Records shown Start Marker

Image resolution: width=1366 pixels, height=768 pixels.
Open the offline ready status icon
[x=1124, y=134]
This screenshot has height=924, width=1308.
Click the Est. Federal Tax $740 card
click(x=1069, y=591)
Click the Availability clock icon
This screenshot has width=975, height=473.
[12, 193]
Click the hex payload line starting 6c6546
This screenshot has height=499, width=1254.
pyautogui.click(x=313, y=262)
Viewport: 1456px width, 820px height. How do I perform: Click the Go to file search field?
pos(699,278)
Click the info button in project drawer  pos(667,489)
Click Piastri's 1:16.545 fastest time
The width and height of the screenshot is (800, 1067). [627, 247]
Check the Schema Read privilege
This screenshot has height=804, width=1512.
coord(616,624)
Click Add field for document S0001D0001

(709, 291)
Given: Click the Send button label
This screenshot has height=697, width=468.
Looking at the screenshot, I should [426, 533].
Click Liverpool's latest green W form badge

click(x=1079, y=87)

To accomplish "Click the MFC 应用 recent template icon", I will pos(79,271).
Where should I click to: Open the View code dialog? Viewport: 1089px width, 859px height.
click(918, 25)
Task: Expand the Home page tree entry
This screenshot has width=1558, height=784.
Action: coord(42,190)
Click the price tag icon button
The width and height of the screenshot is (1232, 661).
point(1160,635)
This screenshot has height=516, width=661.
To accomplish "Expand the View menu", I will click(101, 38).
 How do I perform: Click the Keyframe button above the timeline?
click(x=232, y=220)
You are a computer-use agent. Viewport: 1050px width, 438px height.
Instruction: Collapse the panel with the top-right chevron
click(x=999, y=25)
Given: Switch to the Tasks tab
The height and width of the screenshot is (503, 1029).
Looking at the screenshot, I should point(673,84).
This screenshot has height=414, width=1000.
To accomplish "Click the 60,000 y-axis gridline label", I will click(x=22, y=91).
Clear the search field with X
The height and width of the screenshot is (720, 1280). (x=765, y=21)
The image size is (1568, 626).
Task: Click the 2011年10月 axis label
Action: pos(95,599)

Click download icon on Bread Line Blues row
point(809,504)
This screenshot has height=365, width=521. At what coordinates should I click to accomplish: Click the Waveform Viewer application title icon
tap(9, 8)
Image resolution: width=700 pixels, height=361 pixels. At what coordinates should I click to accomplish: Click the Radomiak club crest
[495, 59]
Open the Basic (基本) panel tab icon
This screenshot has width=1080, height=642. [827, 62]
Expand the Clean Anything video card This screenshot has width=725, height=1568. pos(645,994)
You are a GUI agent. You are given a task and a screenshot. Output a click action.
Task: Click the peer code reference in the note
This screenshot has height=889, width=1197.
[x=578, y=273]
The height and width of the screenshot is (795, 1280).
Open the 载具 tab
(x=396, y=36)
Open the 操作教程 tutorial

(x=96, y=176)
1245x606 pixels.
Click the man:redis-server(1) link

Records shown End Marker

Description of the task
Return each line from the entries above that includes "will".

Exercise output
To accomplish "Click the MFC 应用 recent template icon", I will pos(79,271).
To accomplish "Expand the View menu", I will click(101, 38).
To accomplish "Click the 60,000 y-axis gridline label", I will click(x=22, y=91).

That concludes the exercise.